Happy Presidents Day

I hope you are all enjoying Presidents Day. I’ve spent a part of it thinking about how presidents often become “legendary Americans” of the sort we have been studying. As we saw when we discussed Francois Furstenberg’s book, Americans often turned to George Washington, above all, as a symbol of the nation’s highest ideals. And I think we’ve seen that this continues even today, especially at moments of high partisan conflict of the sort that Parson Weems and Federalists like Washington himself often deplored.

Consider, for example, the recent cover of the New Yorker magazine, which depicted a number of presidents (Washington most prominently) expressing chagrin about Donald Trump:

ny-presidents-cover

That cover reminded me of a discovery I made a few years ago, which is that searches for Washington’s Farewell Address on Google still peak in October and November: in other words, around elections. You can see the trend for yourself. The popularity of that search seems to have been highest in October and November of 2004, a moment of extreme political division.

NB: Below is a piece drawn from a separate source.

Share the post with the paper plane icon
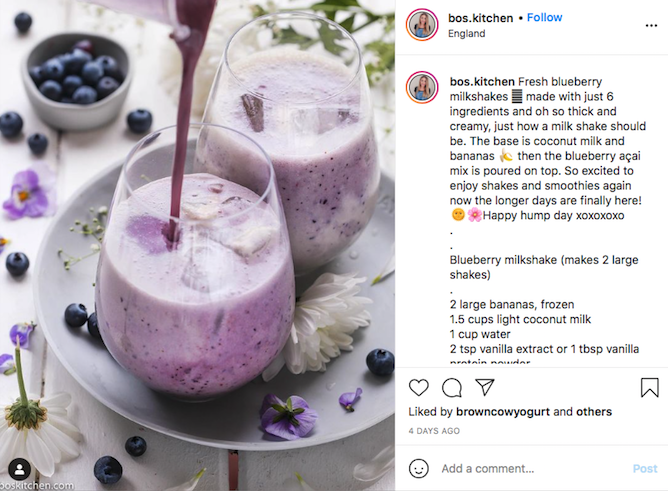 coord(484,387)
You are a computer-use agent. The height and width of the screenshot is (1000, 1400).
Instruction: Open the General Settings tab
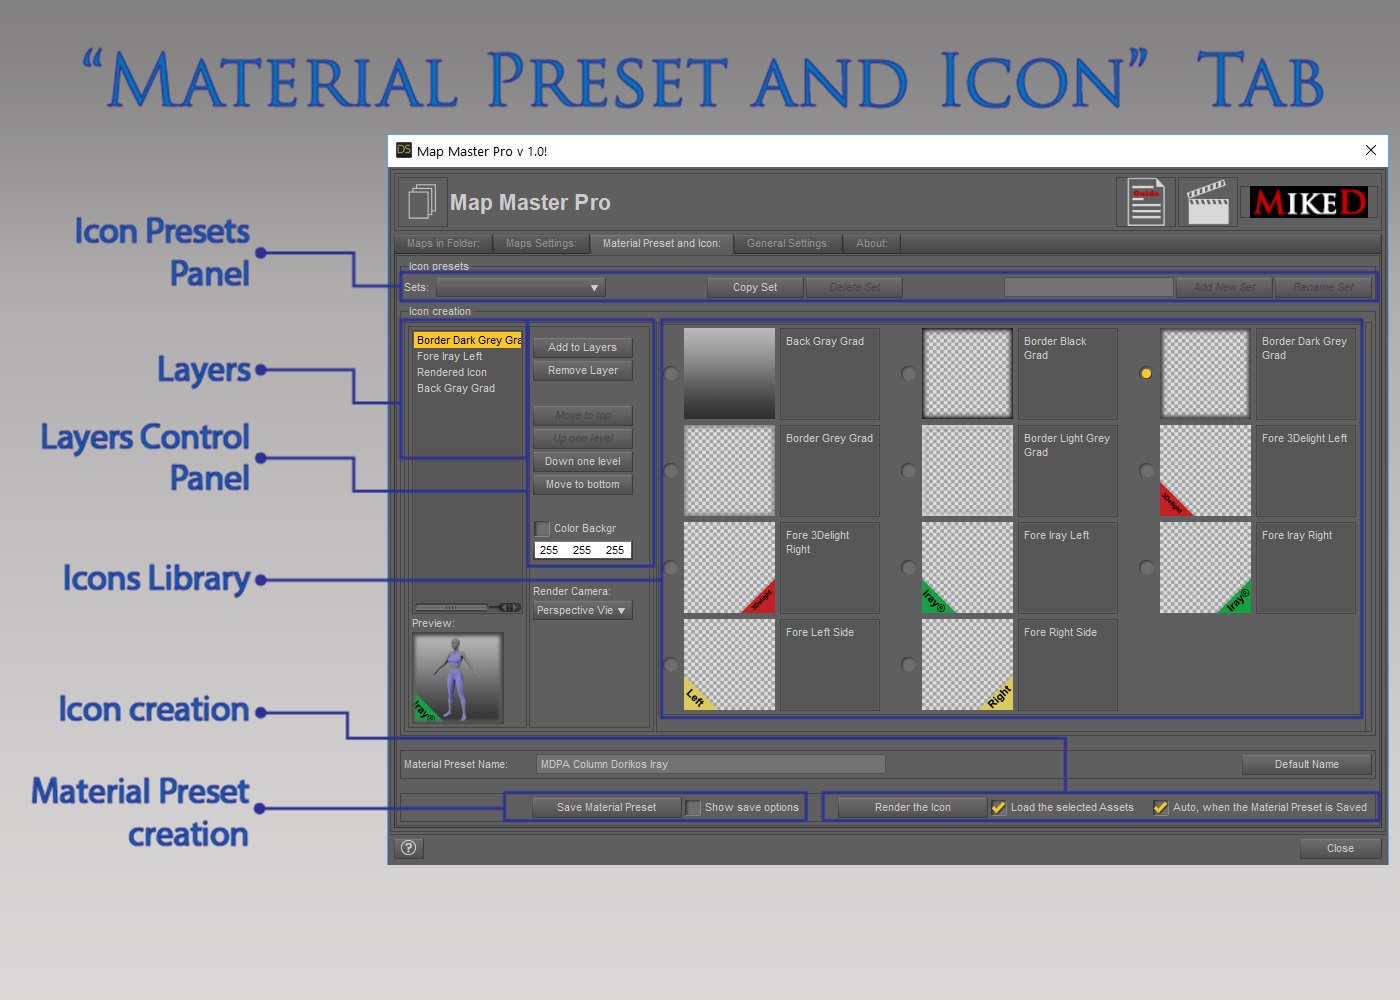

Perhaps, then, the patterns that Furstenberg noticed in the ways that Washington and presidents were used in the early republic to address fears of political division have not gone away. Indeed, there may be a whole host of ways in which Weems’s work in deifying Washington continue to influence us, as historian Joseph Adelman argues in an article for The Atlantic today.

What about you? Have you noticed past Presidents or Washington being cited today to speak to the concerns of this election cycle?